Set down each record exactly as written.

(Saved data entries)
※

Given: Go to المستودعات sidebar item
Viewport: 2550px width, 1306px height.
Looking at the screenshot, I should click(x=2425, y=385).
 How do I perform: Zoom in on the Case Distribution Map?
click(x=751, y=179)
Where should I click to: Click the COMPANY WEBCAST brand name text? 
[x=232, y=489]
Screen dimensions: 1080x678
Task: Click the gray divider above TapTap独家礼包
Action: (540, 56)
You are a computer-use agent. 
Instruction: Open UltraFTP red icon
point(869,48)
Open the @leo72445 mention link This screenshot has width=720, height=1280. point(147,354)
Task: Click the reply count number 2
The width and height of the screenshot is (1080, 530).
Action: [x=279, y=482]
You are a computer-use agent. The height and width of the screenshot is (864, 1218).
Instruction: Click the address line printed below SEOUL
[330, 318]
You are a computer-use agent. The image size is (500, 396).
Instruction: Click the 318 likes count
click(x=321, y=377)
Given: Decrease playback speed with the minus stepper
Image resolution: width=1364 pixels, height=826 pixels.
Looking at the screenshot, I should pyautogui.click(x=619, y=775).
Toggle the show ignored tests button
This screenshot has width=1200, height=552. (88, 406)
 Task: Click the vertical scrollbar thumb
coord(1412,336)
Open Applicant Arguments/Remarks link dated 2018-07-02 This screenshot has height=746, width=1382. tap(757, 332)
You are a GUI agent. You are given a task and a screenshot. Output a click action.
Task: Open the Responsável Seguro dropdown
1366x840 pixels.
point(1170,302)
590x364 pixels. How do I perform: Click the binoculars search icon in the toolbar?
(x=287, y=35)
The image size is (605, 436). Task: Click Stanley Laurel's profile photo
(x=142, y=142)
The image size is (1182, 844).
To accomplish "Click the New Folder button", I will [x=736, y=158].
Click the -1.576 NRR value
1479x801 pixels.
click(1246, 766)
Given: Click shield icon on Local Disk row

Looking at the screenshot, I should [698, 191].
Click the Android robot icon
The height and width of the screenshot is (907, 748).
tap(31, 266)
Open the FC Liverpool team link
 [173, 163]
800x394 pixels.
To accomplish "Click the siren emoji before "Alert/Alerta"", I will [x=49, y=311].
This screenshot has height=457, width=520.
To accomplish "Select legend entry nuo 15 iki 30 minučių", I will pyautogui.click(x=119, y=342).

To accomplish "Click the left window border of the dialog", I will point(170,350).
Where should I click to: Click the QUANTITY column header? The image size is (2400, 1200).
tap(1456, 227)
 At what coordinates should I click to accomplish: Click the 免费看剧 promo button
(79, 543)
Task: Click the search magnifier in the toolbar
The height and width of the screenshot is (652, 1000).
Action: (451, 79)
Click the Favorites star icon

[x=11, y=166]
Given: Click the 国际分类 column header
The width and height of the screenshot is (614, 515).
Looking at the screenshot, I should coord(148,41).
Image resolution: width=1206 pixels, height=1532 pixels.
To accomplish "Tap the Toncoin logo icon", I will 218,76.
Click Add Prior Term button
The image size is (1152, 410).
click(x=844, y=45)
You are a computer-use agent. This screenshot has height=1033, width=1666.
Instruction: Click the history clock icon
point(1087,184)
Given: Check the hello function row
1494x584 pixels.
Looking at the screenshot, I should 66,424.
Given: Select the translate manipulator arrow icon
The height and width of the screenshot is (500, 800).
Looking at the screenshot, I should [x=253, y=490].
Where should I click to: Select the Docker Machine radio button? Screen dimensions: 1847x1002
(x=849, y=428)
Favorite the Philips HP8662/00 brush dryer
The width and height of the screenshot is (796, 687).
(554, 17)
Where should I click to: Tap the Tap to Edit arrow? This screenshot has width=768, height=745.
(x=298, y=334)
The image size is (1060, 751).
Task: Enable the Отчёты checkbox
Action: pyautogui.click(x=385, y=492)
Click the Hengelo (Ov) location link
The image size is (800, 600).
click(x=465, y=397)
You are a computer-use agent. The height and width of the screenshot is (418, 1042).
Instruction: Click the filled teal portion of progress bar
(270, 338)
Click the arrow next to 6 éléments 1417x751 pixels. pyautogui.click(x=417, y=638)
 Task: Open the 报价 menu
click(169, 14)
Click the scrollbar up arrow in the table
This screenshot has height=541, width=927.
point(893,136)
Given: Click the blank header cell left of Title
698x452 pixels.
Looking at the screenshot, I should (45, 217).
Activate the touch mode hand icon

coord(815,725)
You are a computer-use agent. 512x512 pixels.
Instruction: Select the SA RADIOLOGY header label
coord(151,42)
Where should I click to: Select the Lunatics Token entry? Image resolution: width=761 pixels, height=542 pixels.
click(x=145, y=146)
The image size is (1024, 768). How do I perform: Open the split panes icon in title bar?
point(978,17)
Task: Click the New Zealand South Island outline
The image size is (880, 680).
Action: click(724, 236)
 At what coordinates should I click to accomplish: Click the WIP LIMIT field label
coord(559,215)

※

### Written solution
Given: Go to المستودعات sidebar item
Viewport: 2550px width, 1306px height.
Looking at the screenshot, I should click(x=2425, y=385).
 How do I perform: Zoom in on the Case Distribution Map?
click(x=751, y=179)
Where should I click to: Click the COMPANY WEBCAST brand name text? 
[x=232, y=489]
Screen dimensions: 1080x678
Task: Click the gray divider above TapTap独家礼包
Action: (540, 56)
You are a computer-use agent. 
Instruction: Open UltraFTP red icon
point(869,48)
Open the @leo72445 mention link This screenshot has width=720, height=1280. point(147,354)
Task: Click the reply count number 2
The width and height of the screenshot is (1080, 530).
Action: [x=279, y=482]
You are a computer-use agent. The height and width of the screenshot is (864, 1218).
Instruction: Click the address line printed below SEOUL
[330, 318]
You are a computer-use agent. The image size is (500, 396).
Instruction: Click the 318 likes count
click(x=321, y=377)
Given: Decrease playback speed with the minus stepper
Image resolution: width=1364 pixels, height=826 pixels.
Looking at the screenshot, I should pyautogui.click(x=619, y=775).
Toggle the show ignored tests button
This screenshot has width=1200, height=552. (88, 406)
 Task: Click the vertical scrollbar thumb
coord(1412,336)
Open Applicant Arguments/Remarks link dated 2018-07-02 This screenshot has height=746, width=1382. tap(757, 332)
You are a GUI agent. You are given a task and a screenshot. Output a click action.
Task: Open the Responsável Seguro dropdown
1366x840 pixels.
point(1170,302)
590x364 pixels. How do I perform: Click the binoculars search icon in the toolbar?
(x=287, y=35)
The image size is (605, 436). Task: Click Stanley Laurel's profile photo
(x=142, y=142)
The image size is (1182, 844).
To accomplish "Click the New Folder button", I will [x=736, y=158].
Click the -1.576 NRR value
1479x801 pixels.
click(1246, 766)
Given: Click shield icon on Local Disk row

Looking at the screenshot, I should [698, 191].
Click the Android robot icon
The height and width of the screenshot is (907, 748).
tap(31, 266)
Open the FC Liverpool team link
 [173, 163]
800x394 pixels.
To accomplish "Click the siren emoji before "Alert/Alerta"", I will [x=49, y=311].
This screenshot has height=457, width=520.
To accomplish "Select legend entry nuo 15 iki 30 minučių", I will pyautogui.click(x=119, y=342).

To accomplish "Click the left window border of the dialog", I will point(170,350).
Where should I click to: Click the QUANTITY column header? The image size is (2400, 1200).
tap(1456, 227)
 At what coordinates should I click to accomplish: Click the 免费看剧 promo button
(79, 543)
Task: Click the search magnifier in the toolbar
The height and width of the screenshot is (652, 1000).
Action: (451, 79)
Click the Favorites star icon

[x=11, y=166]
Given: Click the 国际分类 column header
The width and height of the screenshot is (614, 515).
Looking at the screenshot, I should coord(148,41).
Image resolution: width=1206 pixels, height=1532 pixels.
To accomplish "Tap the Toncoin logo icon", I will 218,76.
Click Add Prior Term button
The image size is (1152, 410).
click(x=844, y=45)
You are a computer-use agent. This screenshot has height=1033, width=1666.
Instruction: Click the history clock icon
point(1087,184)
Given: Check the hello function row
1494x584 pixels.
Looking at the screenshot, I should 66,424.
Given: Select the translate manipulator arrow icon
The height and width of the screenshot is (500, 800).
Looking at the screenshot, I should [x=253, y=490].
Where should I click to: Select the Docker Machine radio button? Screen dimensions: 1847x1002
(x=849, y=428)
Favorite the Philips HP8662/00 brush dryer
The width and height of the screenshot is (796, 687).
(554, 17)
Where should I click to: Tap the Tap to Edit arrow? This screenshot has width=768, height=745.
(x=298, y=334)
The image size is (1060, 751).
Task: Enable the Отчёты checkbox
Action: pyautogui.click(x=385, y=492)
Click the Hengelo (Ov) location link
The image size is (800, 600).
click(x=465, y=397)
You are a computer-use agent. The height and width of the screenshot is (418, 1042).
Instruction: Click the filled teal portion of progress bar
(270, 338)
Click the arrow next to 6 éléments 1417x751 pixels. pyautogui.click(x=417, y=638)
 Task: Open the 报价 menu
click(169, 14)
Click the scrollbar up arrow in the table
This screenshot has height=541, width=927.
point(893,136)
Given: Click the blank header cell left of Title
698x452 pixels.
Looking at the screenshot, I should (45, 217).
Activate the touch mode hand icon

coord(815,725)
You are a computer-use agent. 512x512 pixels.
Instruction: Select the SA RADIOLOGY header label
coord(151,42)
Where should I click to: Select the Lunatics Token entry? Image resolution: width=761 pixels, height=542 pixels.
click(x=145, y=146)
The image size is (1024, 768). How do I perform: Open the split panes icon in title bar?
point(978,17)
Task: Click the New Zealand South Island outline
The image size is (880, 680).
Action: click(724, 236)
 At what coordinates should I click to accomplish: Click the WIP LIMIT field label
coord(559,215)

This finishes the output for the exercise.